Figure 8 depicts a speckled pattern with a typical Turing pattern. Under these conditions, it can be assumed that the pattern of the pufferfish Takifugu alboplumbeus was reproduced. In the pufferfish family, the patterns vary greatly from species to species [6]; however, using this model, it was possible to create patterns in the same model by adjusting the parameters.

Thus, in addition to the effects of short-range activation and long-range inhibition, the proposed model can generate numerous patterns by considering the mechanism of the majority voting model and the stochastic transformation of pattern boundaries.

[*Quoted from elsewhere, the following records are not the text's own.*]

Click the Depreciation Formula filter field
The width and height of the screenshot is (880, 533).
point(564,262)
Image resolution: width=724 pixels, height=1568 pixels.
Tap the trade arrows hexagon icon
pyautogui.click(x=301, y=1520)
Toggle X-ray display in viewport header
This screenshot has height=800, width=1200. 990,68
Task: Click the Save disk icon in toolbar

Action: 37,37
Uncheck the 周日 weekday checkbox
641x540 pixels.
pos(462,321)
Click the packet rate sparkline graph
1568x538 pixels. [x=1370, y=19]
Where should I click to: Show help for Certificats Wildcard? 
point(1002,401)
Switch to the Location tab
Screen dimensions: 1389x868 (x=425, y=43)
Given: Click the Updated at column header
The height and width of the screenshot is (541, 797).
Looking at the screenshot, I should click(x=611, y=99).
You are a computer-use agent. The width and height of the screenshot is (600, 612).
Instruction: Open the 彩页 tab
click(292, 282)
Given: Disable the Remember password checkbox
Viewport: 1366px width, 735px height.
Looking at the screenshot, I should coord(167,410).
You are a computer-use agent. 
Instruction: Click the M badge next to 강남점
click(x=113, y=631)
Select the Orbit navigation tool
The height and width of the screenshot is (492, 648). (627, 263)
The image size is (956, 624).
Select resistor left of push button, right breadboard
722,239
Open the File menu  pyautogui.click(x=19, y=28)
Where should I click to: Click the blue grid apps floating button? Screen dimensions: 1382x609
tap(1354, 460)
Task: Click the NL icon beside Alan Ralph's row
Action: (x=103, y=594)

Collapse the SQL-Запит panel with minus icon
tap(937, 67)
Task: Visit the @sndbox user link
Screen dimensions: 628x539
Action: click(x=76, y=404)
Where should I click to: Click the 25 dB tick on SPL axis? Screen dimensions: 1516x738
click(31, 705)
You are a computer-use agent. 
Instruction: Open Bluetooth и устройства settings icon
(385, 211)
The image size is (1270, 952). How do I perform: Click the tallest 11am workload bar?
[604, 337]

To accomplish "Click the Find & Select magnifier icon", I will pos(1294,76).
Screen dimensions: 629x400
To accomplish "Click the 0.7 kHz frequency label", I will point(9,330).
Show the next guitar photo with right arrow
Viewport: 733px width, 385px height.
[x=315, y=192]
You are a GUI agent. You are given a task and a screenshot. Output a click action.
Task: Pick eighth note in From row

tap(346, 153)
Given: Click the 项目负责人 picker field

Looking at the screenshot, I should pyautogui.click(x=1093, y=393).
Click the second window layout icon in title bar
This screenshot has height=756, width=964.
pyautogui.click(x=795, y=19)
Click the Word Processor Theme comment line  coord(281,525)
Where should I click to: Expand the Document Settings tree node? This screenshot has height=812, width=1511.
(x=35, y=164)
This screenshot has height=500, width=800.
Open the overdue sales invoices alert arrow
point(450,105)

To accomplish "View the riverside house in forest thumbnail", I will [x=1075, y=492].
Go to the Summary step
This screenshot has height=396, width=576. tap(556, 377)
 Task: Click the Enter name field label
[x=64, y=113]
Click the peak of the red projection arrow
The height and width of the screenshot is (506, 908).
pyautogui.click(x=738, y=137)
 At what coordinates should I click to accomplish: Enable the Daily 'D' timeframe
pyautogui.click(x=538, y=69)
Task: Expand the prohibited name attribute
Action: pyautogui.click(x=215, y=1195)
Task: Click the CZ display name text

In addition, the proposed model formed patterns by counting the states of the surrounding neighboring cells. It is a model that can be computed only via information transfer from neighboring cells. Therefore, it is possible to construct a model that corresponds to the recent experimental results of Turing patterns, such as mutual stimulation between cells. Although this model is simpler than the conventional computational models, it has the potential to create a wide variety of patterns. Conversely, alternative mechanisms of pattern formation without the Turing instability have been proposed [49], and their consistency with these models should be examined in the future.

Analyses of the overall parameter map (Figure 5) revealed that most of the map area was all black, i.e., an area that did not create patterns. This is consistent with the trend reported by Miyazawa [36] in which most fish had no pattern. Patterns are created exclusively when certain combinations of parameters are used. In particular, the patterns of Nishiki goi emerged only in an extremely narrow region of parameter a, under the condition of w = 0.0. Creating such a pattern is believed to be difficult under natural selection; these patterns can be explained by consistent artificial selection over a long period of time. Future studies should also address the pattern stability issues and the robustness of the proposed model, as previously investigated by Maini et al. [50].

5. Conclusions

In this study, the Turing pattern and majority voting models were represented using a CA, resulting in the proposal of a model that integrated these two models. By adjusting the parameters, this integrated model could create patterns that are equivalent to both previously mentioned models. By setting the intermediate parameter values of the two models, it was possible to create a variety of patterns that were more diverse than those created by each model alone. Although this model is simpler than previously proposed models, it can create a variety of patterns. However, further research is warranted to determine whether this model is consistent with the mechanisms involved in the formation of skin patterns in fish from a biological viewpoint. Furthermore, a quantitative evaluation of pattern formation is required—especially the use of pattern simplicity scores or pair correlation functions—to understand the wavelengths that appear in the patterns and the variation caused by initial conditions. Although the model developed in this study alone cannot further elucidate the in vivo mechanism, a biochemical model equivalent to the formula for determining two colors might reveal a different candidate substance for morphogenesis. When speculating on extending this integrated model to three colors, the possibility that the three-color pattern might be potentially due to two or more overlapping and independent mechanisms should be considered as well.

In fact, many fish species dynamically change their patterns during the growth and maturation process from the juvenile to the adult stage. A possible explanation for this finding is that cell–cell interactions on the epidermis change as the fish grows. It is believed that the application of this model may allow the examination of large-scale changes in patterns associated with growth.